Dans ces cas-là on pense volontiers à des animaux, les fameux loirs étant quasi impossible à localiser. Le temps passant, il me semblait que le bruit, qui ne s’entendait qu’à l’intérieur, provenait de la charpente. Non pas comme les claquements secs des jointures de poutres et chevrons, mais plutôt comme un froissement. Et un jour que je déjeunais avec un de mes frères, le craquement se produisit un peu au-dessus de nos têtes. Et recommença. Nous nous mîmes alors à enlever le lambris qui tenait lieu de plafond, pour voir une poutre présentant déjà dans son milieu un petit angle pas tout à fait normal. Le bruit provenait de cette poutre en peuplier en train de se fendre au milieu. Nous avons immédiatement mis un pied droit pour soutenir la toiture et plus tard nous l’avons remplacée.
Pour ma palissade, je suis clairement dans la deuxième situation, celle où je ne sais pas ce que je cherche. Je vais donc utiliser la deuxième méthode qui procède par élimination. Je dois d’abord me fixer un but de recherche. Soit le message éventuel inscrit dans les planches, soit l’instigateur des dégâts. Je choisis, sans hésiter, la seconde option car je ne suis pas sûr qu’il y ait un message, alors que je suis certain qu’il y a quelqu’un à l’œuvre derrière tout ça.
Je commence donc à procéder à l’élimination des candidats aux détériorations. C’est facile pour Vienna et sa famille, Timor et ses copains, ainsi que pour le peu de relations que j’ai. J’ai un doute sur le public de mes livraisons, que je lève rapidement, car en théorie ils n’ont aucun lien, à part visuel, avec moi. De même mon donneur d’ordre, et celui qui me livre n’ont rien à voir avec ma maison ou ma palissade, même si mon approvisionneur connaît évidemment mon adresse. De fil en aiguille, comme je m’en doutais un peu dès le début, j’en arrive à converger sur l’ex de Vienna. Une chose est sûre, il ne me veut pas du bien. La raison m’échappe encore un peu mais il n’y a aucun doute là-dessus. C’est le candidat idéal en particulier parce que je n’en trouve pas d’autres.

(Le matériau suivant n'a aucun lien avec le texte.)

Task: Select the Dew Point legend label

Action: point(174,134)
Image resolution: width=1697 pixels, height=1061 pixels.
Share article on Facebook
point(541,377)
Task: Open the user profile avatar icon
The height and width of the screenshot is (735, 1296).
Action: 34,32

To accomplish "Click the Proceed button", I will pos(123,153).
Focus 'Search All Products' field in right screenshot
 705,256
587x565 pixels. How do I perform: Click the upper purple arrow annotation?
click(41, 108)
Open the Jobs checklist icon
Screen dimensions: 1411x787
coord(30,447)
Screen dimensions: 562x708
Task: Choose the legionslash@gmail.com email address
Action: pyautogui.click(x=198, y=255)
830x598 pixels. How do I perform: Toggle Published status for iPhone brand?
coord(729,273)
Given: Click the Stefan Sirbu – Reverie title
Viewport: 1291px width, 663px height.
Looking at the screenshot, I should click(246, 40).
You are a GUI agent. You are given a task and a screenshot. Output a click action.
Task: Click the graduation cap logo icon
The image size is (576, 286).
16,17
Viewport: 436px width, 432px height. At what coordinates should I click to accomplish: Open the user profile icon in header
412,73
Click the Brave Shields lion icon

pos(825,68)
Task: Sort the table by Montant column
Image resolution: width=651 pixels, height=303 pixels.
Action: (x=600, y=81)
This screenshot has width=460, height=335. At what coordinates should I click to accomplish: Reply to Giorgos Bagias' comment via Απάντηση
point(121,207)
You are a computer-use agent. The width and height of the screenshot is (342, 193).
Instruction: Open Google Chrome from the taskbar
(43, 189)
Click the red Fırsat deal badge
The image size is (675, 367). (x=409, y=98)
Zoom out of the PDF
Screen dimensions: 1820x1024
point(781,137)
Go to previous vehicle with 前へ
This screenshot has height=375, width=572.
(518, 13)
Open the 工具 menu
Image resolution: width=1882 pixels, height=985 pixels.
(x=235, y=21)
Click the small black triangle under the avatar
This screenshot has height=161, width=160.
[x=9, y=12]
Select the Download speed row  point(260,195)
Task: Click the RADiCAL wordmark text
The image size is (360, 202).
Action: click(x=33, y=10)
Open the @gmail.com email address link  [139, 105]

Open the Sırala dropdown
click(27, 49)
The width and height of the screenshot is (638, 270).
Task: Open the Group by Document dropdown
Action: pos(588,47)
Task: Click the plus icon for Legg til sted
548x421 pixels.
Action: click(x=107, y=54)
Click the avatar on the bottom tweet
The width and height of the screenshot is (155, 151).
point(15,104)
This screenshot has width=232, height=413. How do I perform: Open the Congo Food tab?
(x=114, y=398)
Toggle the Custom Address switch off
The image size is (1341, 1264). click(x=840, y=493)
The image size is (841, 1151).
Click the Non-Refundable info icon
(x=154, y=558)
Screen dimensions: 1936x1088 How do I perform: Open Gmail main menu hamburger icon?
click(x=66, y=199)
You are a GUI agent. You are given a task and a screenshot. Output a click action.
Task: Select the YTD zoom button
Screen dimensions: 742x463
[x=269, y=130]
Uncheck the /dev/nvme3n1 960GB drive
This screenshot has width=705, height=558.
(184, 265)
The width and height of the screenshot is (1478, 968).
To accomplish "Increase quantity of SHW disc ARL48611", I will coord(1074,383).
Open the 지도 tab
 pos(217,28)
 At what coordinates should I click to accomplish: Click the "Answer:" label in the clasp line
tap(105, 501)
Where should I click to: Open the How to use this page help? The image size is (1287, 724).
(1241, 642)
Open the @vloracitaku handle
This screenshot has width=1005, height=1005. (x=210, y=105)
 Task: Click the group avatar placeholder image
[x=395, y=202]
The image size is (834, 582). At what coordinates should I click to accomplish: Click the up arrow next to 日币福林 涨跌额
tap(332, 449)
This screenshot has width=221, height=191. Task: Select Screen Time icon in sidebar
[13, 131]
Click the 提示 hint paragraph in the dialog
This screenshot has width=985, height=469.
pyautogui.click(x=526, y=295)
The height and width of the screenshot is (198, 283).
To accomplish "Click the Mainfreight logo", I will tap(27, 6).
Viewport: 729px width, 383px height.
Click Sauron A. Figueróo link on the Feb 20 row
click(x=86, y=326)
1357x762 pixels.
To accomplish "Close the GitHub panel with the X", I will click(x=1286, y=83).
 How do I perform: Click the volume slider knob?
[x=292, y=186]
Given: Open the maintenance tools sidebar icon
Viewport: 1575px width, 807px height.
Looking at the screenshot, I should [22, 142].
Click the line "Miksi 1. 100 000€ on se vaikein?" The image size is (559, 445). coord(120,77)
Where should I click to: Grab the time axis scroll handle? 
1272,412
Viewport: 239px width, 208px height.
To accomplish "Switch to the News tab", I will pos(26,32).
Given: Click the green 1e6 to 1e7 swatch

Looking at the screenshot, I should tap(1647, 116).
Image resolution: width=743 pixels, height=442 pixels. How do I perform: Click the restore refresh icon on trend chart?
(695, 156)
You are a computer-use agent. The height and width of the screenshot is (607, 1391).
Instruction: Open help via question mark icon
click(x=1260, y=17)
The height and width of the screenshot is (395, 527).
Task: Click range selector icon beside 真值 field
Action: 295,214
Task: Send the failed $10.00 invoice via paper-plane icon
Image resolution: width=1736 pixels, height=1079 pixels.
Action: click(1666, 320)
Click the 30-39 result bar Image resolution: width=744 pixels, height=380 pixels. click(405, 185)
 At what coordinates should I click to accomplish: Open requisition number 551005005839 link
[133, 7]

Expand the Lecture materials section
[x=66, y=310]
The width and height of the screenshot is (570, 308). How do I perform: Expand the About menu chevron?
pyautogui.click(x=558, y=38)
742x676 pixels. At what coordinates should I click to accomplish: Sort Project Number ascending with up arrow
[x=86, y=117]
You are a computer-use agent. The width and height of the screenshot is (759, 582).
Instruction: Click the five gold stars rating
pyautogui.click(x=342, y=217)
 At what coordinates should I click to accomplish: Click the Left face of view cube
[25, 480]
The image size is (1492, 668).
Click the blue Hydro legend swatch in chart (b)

Cette constatation ne me fait pas progresser d’un poil, puisque cet individu est quelque part dans la nature sans qu’il me soit possible de le joindre. Alors que lui le peut et a même annoncé qu’il allait le faire. Par contre cela valide un peu plus notre stratégie d’alerte partagée.
Nous voila donc obligés d’attendre et, en attendant, j’ai deux livraisons à faire cet aprèm.
Je vais donc d’abord déjeuner. Assez classiquement. Pendant que je somnole en finissant mon vin et mon fromage, je vois une fourmi dans mon assiette. Une petite fourmi. Elle est juste au-dessous de mes yeux et je vois qu’elle se tortille et s’arrête. Je ne sais pas pourquoi. Je me demande si elle a subi un choc, avec mes couverts par exemple, pendants que je mangeais. Difficile à dire. Soudain elle repart d’un pas alerte et je comprends qu’en fait elle aussi mangeait, enfin je suppose. Dans la même assiette que moi. C’est rare de voir manger des fourmis. Elles sont tout le temps en train de trimballer des charges énormes pour les amener à la fourmilière, c’est tout du moins l’idée que l’on a. L’an dernier, j’ai vu une fourmi moyenne tirer un petit lézard. Elle l’avait attrapé par la gueule et le déplaçait par tractions d’un demi-centimètre à chaque fois. Le lézard était plus ou moins mort car je l’ai vu se mettre à gigoter une fois avant de s’immobiliser complètement.
En observant mon assiette avec sa fourmi, j’ai vu soudain surgir une image avec l’assiette ronde représentant la terre et mon regard sur la Terre venant de l’Univers. Ce regard contenait une menace dont la fourmi ne se rendait pas compte. A l’instant j’aurais pu l’écraser ou la chasser d’une pichenette. Cette dichotomie entre une possible volonté d’un côté et une totale ignorance de l’autre m’a troublé et a retenu mon geste. Le ciel ne lui est pas tombé sur la tête, enfin pour le moment. Mais une pulsion de précarité m’a envahi, comme si moi aussi je pouvais être sous le coup d’une menace complètement invisible et même inimaginable. Je me demande si cette illumination, qui a certainement été partagée par d’autres avant moi, n’est pas à l’origine de l’invention des dieux et de toutes les croyances religieuses.